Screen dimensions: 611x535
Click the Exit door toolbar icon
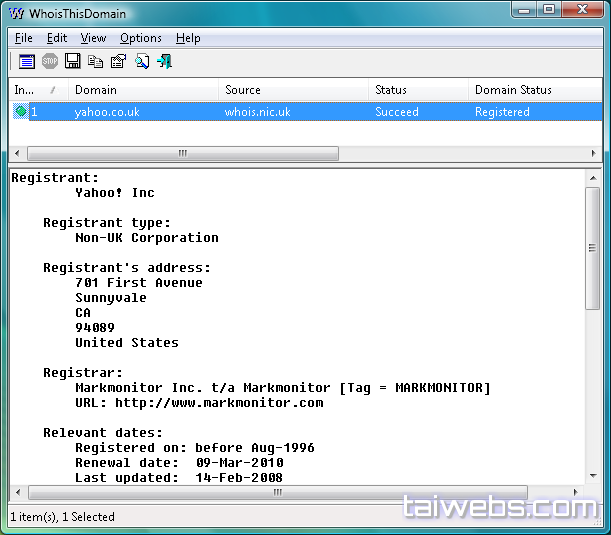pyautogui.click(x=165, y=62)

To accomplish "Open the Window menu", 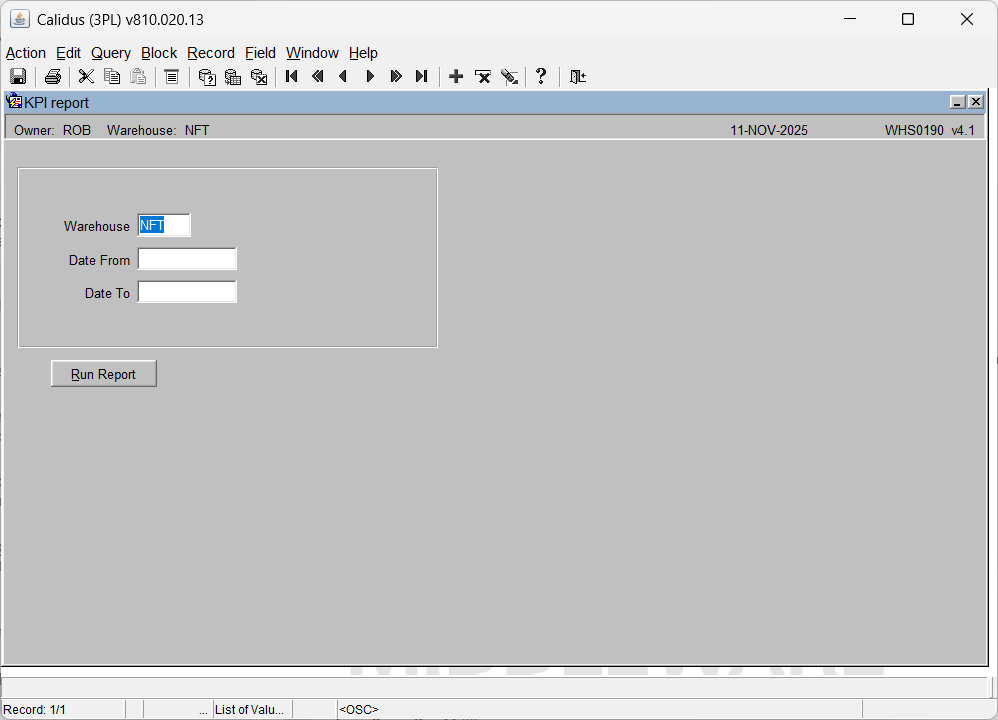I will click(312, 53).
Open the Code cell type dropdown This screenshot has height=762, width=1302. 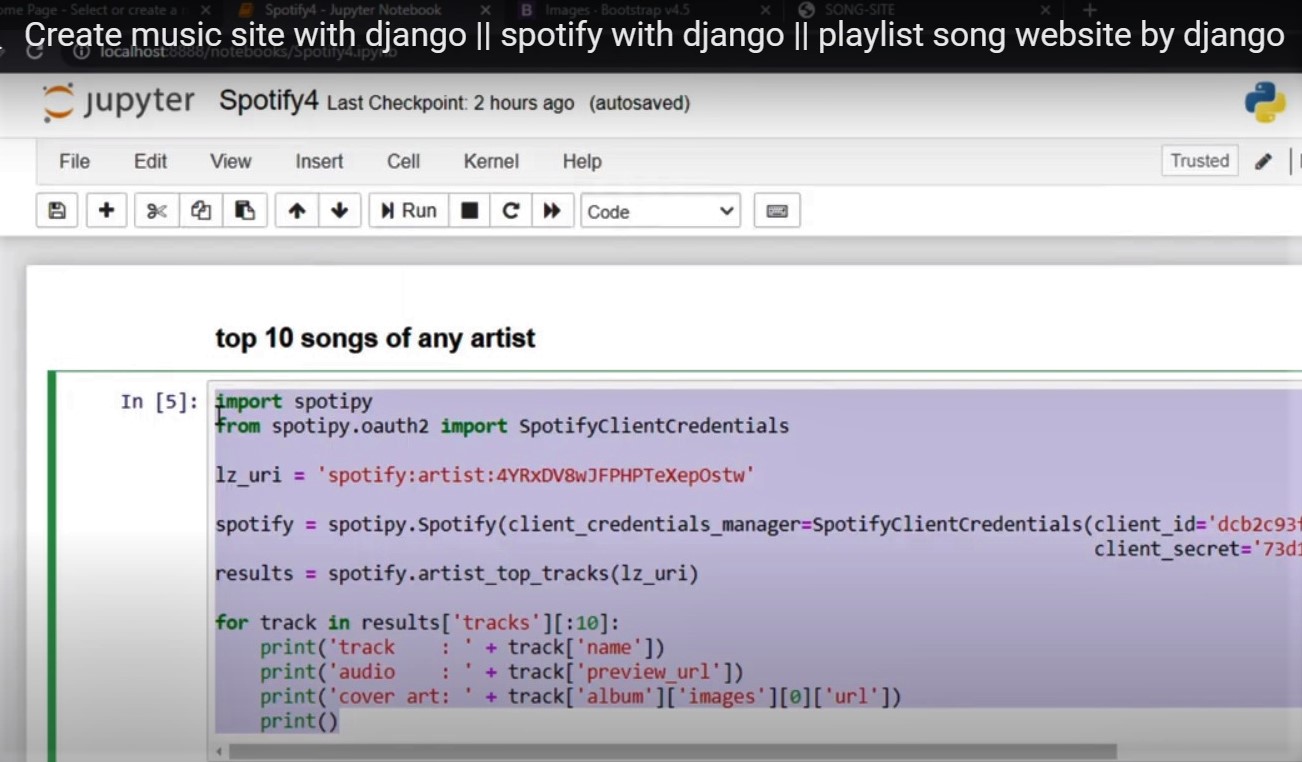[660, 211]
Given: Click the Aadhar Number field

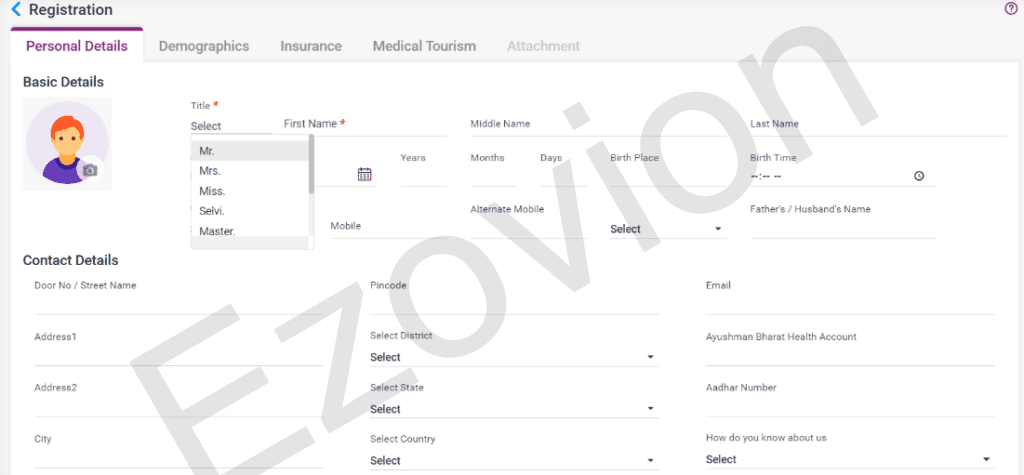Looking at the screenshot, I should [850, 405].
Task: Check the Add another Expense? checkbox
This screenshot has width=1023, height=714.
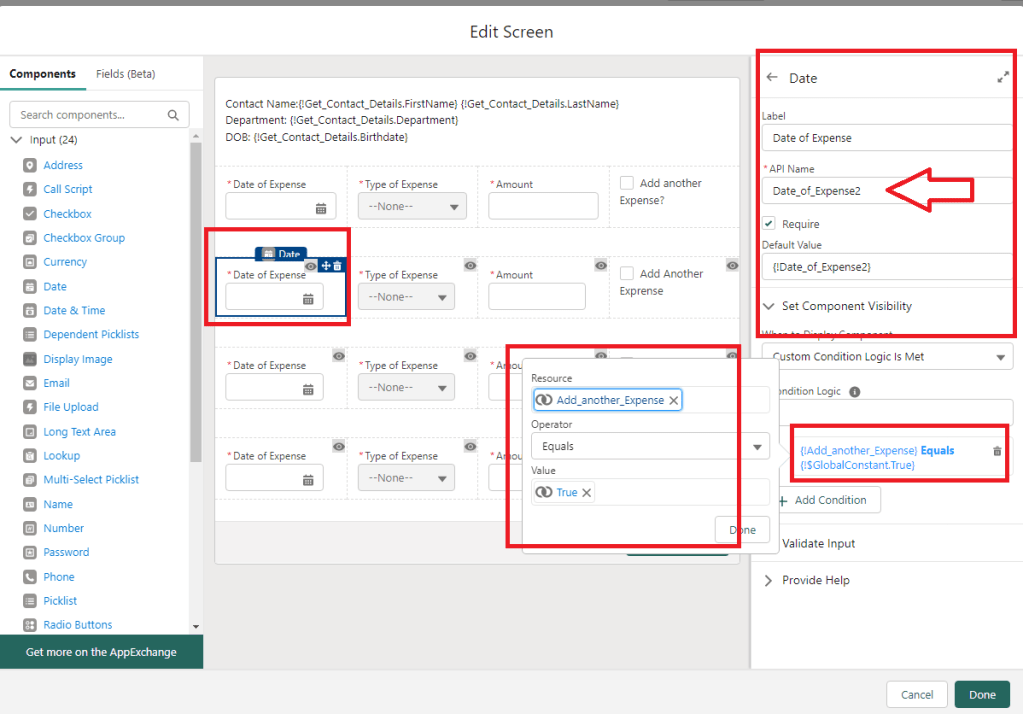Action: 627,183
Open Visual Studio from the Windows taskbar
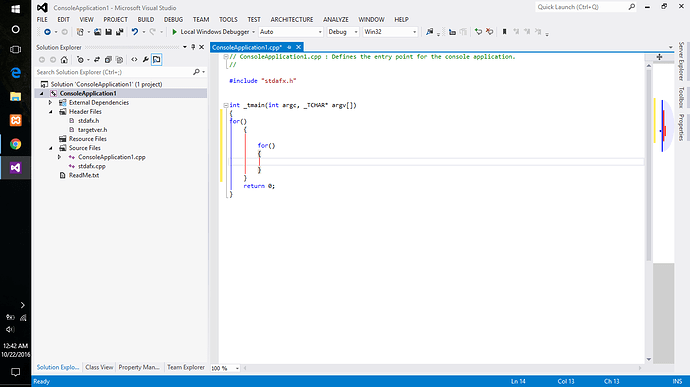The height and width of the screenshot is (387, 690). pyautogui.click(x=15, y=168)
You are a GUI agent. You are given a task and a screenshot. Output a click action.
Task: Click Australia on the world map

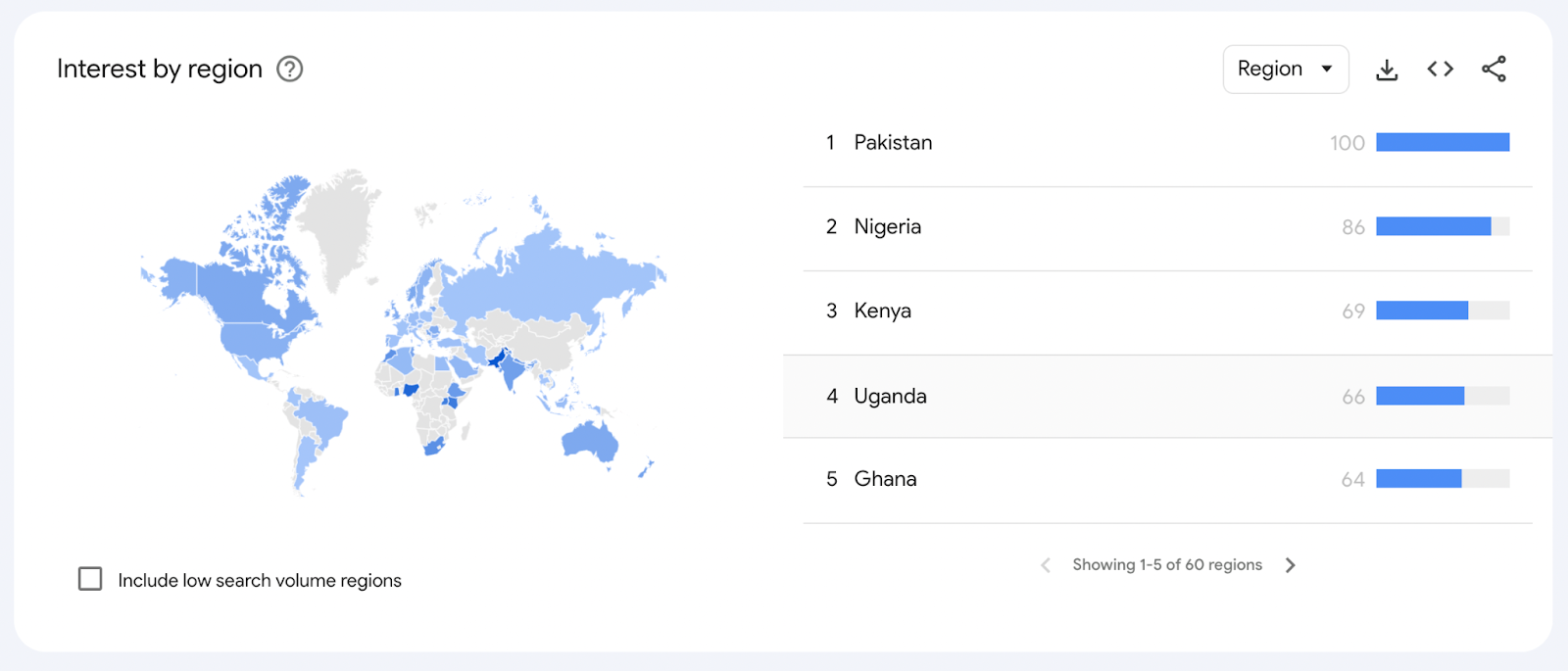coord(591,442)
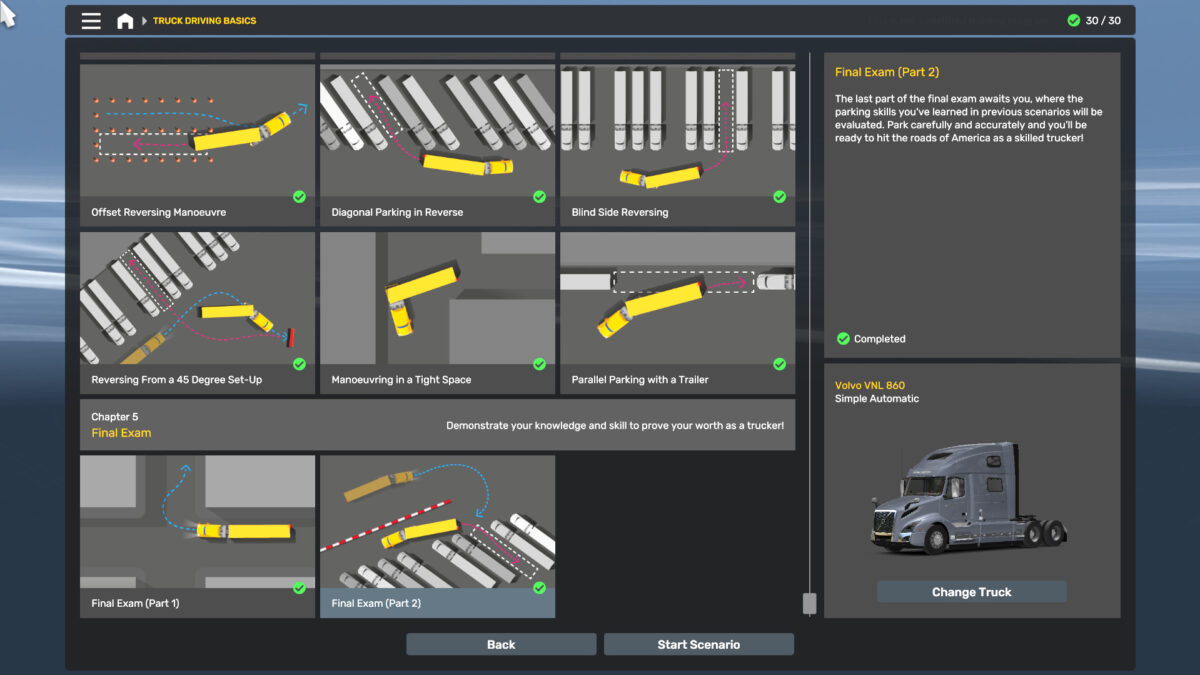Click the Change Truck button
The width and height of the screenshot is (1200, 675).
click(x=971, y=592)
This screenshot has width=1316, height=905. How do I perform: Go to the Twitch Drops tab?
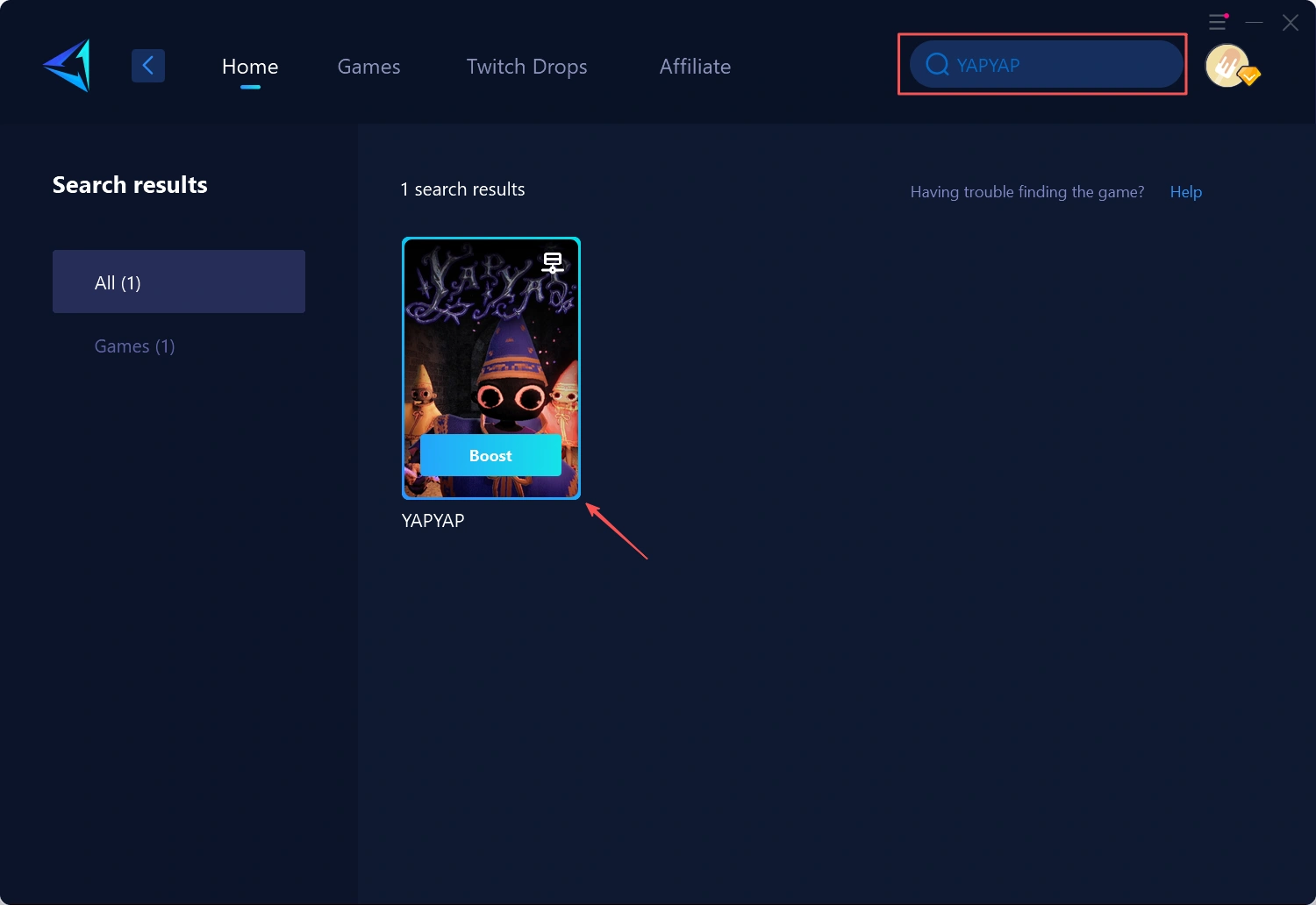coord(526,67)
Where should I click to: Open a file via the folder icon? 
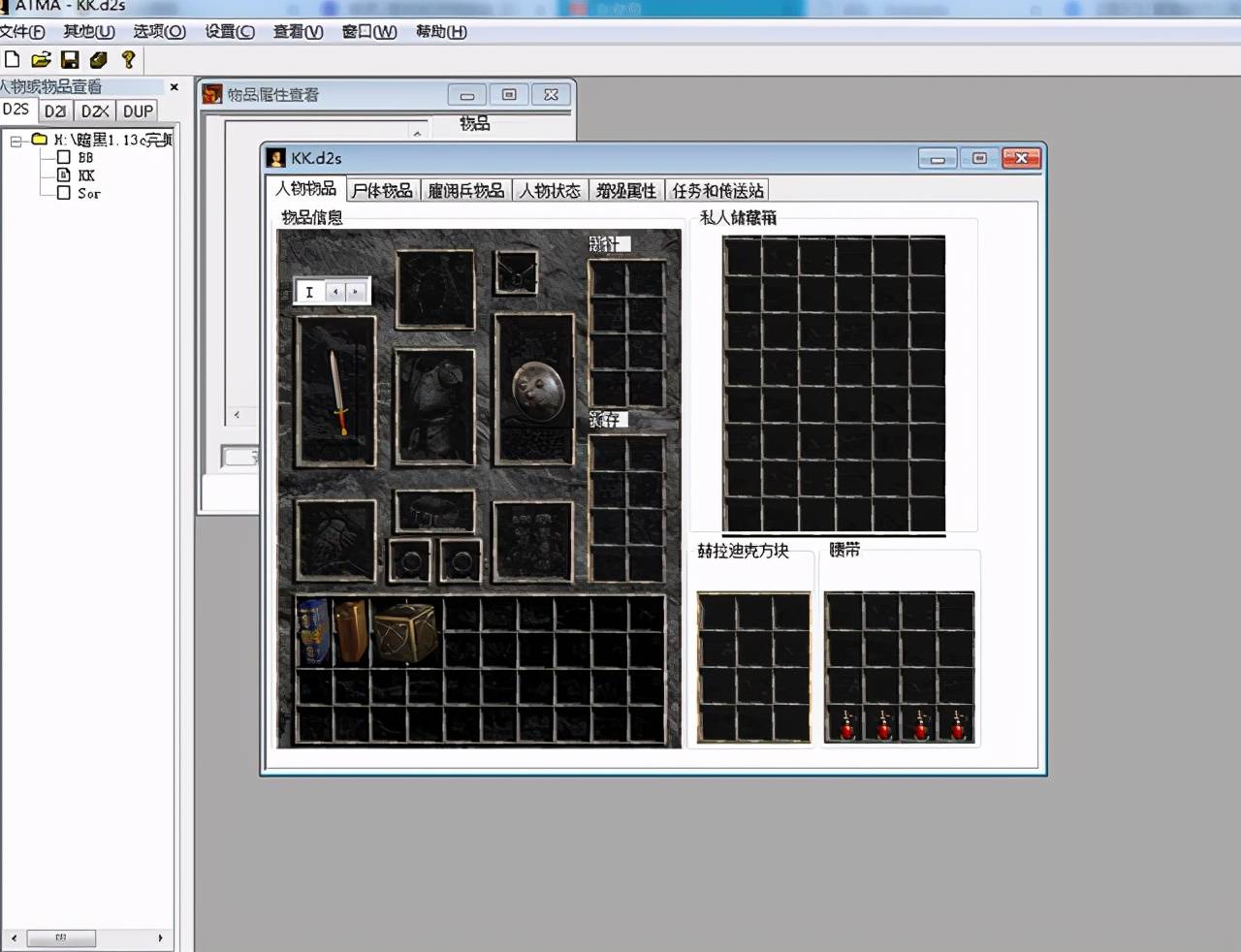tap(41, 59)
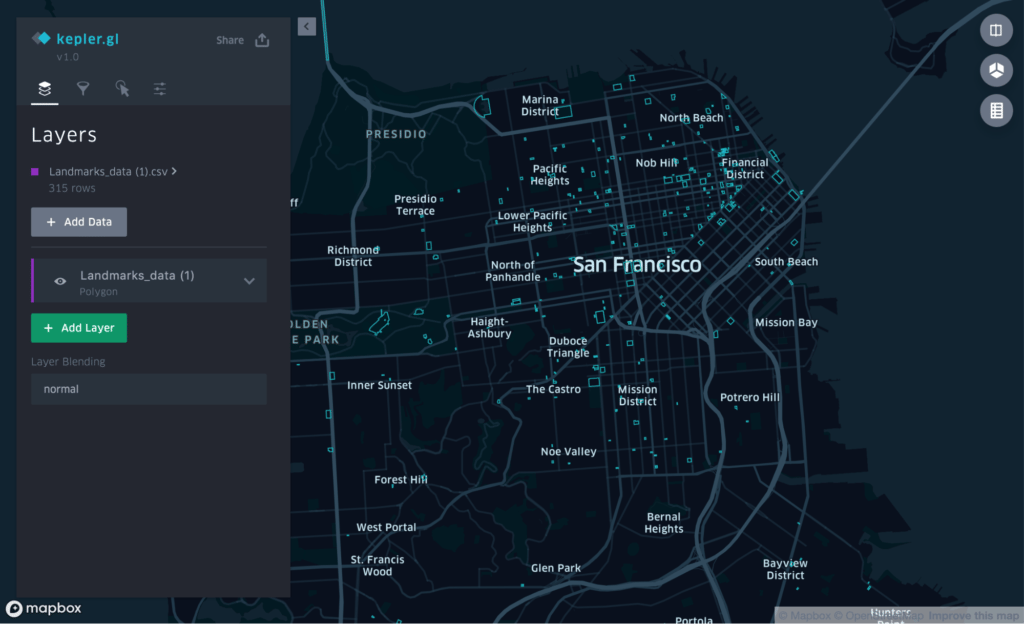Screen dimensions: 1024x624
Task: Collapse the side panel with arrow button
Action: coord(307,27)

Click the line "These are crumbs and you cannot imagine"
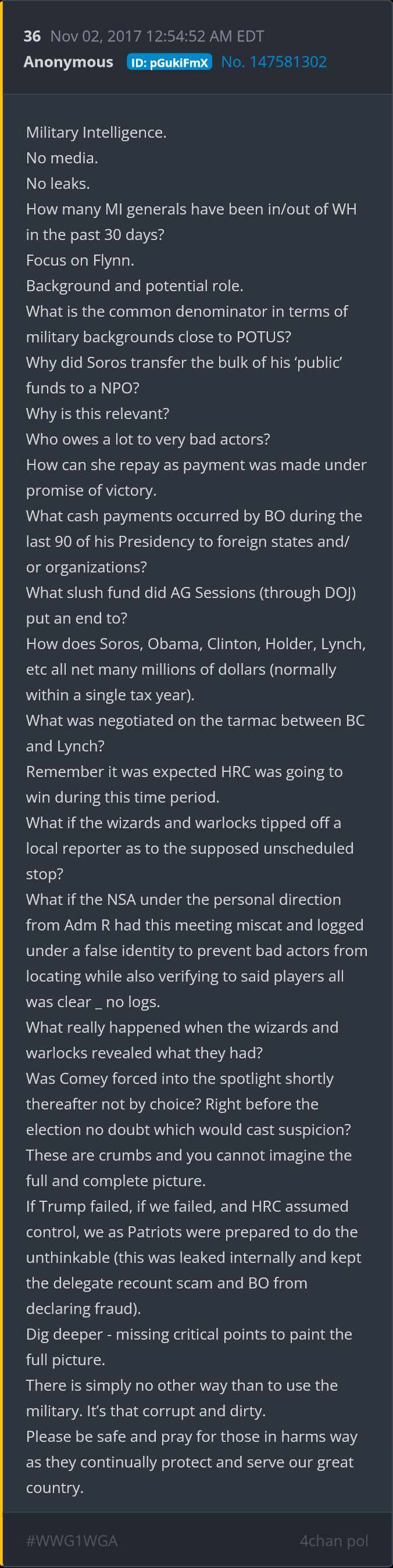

══════════

[Exercise directions] A word-for-word copy is needed of the lines from the line with "Task: Click Australia on the world map" through the last line of the entries above, with both ends kept and the pictures dropped.

[Your response]
Task: Click Australia on the world map

coord(591,442)
Click the Change Truck button
The width and height of the screenshot is (1200, 675).
click(x=971, y=592)
This screenshot has width=1316, height=905. How do I perform: Go to the Twitch Drops tab?
coord(526,67)
Where should I click to: Open a file via the folder icon? 
tap(41, 59)
Screen dimensions: 1024x624
Task: Collapse the side panel with arrow button
Action: coord(307,27)

Click the line "These are crumbs and you cannot imagine"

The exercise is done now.